Malmendier, Škrijelj, Crawford, Foster
Faux Pas
Michael Foster (ts), Webb Crawford (g), Émilie Škrijelj (platines), Tom Malmendier (d)
Label / Distribution : Eux Saem
Radicaux, le batteur Tom Malmendier et la -ici- platiniste Émilie Škrijelj le sont intensément. Le duo des Marquises, qui rencontrait il y a peu l’iconoclaste Otomo Yoshihide dans un trio sans limites nous fait toujours découvrir, dans un contexte souvent orageux, des pans nouveaux des musiques improvisées mondiales. On ne sera pas surpris, dès lors, que Faux Pas, leur nouvel album paru sur leur label Eux Saem, rapporte de New York de nouveaux sons et de nouveaux musiciens. Certes, on a noté dans un coin de nos mémoires le nom du saxophoniste Michael Foster qui vient de sortir un album avec Michael Griener, mais son attelage ancien avec la guitare de Webb Crawford, figure émergente de la scène new-yorkaise aux côtés de Jessica Pavone entre autres est - l’intense et étouffant « Je ne sais où » nous le confirme - particulièrement explosif.
Faux Pas est donc un quartet nourri de noise qui joue en totale liberté. Le saxophone de Foster, à la fois rêche et agglutinant, s’accroche à la batterie de Malmendier comme pour mieux se nourrir d’une pulsation fiévreuse et intranquille.

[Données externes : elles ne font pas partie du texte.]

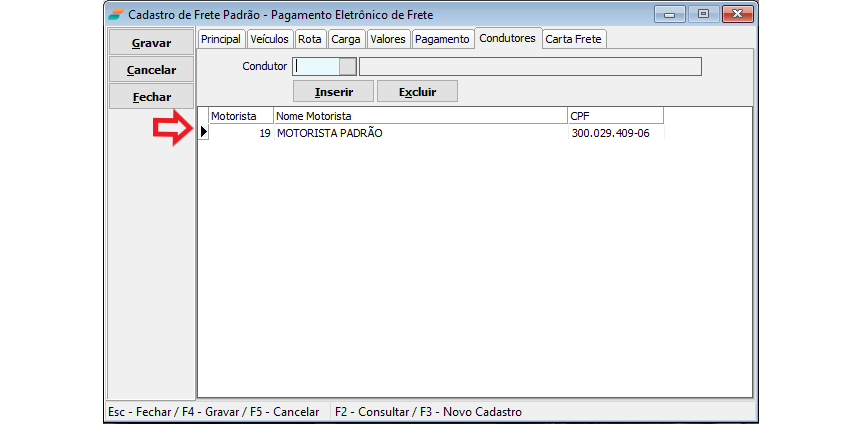
Task: Click the Condutor code input field
Action: tap(315, 67)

Aucun répit dans ce concert enregistré en 2025 à Brooklyn : le saxophone se débat, bouscule, déstabilise un ensemble qui se plaît dans l’hétérogénéité. Ce qui ajoute au sentiment délicieusement désordonné et oppressant, c’est la ponctuation continuelle de Škrijelj et Crawford, véritables mouches du coche et tout en même temps larrons en foire : la platiniste instille des sons, souvent piquants voire cristallins, que la guitare prolonge avec une nervosité sans pareille. L’expérience est intense.

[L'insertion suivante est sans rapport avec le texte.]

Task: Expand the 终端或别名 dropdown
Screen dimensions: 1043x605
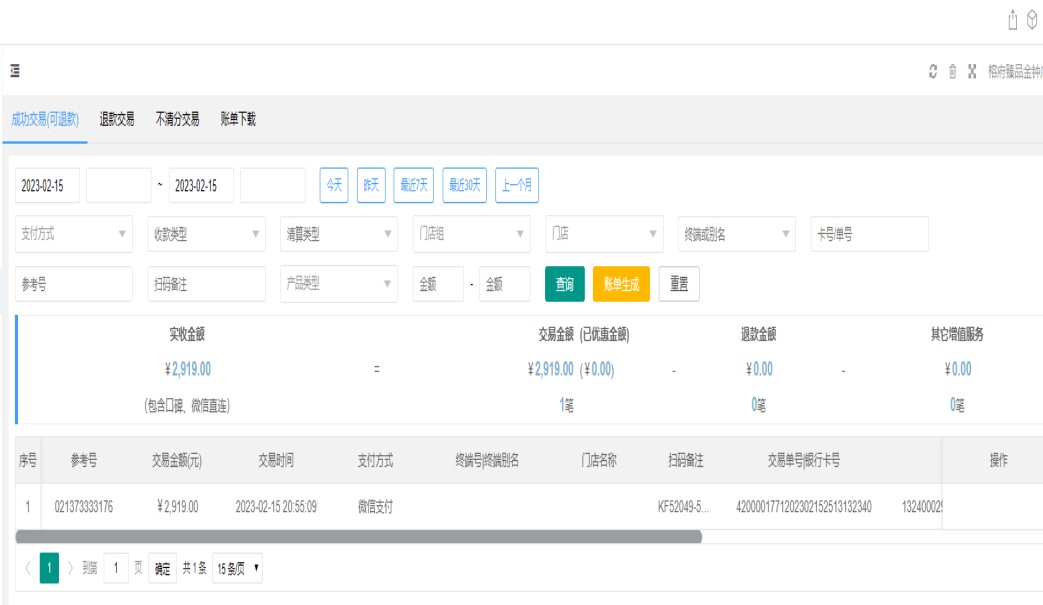Action: click(x=736, y=234)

L’énergie de Malmendier et Škrijelj, cette spontanéité aussi charbonneuse que les dessins de la platiniste qui illustrent les pochettes du label, portent toujours cette soif immense du son juste, les prémices de « Je ne sais quoi » le soulignent. Avec les deux étasuniens, c’est un élément chaotique qui vient s’immiscer dans cette quête. Quelque chose de plus déstabilisant qu’avec Otomo car totalement imprévisible et remplie de chausse-trappes. De quoi multiplier les faux-pas. Évidemment.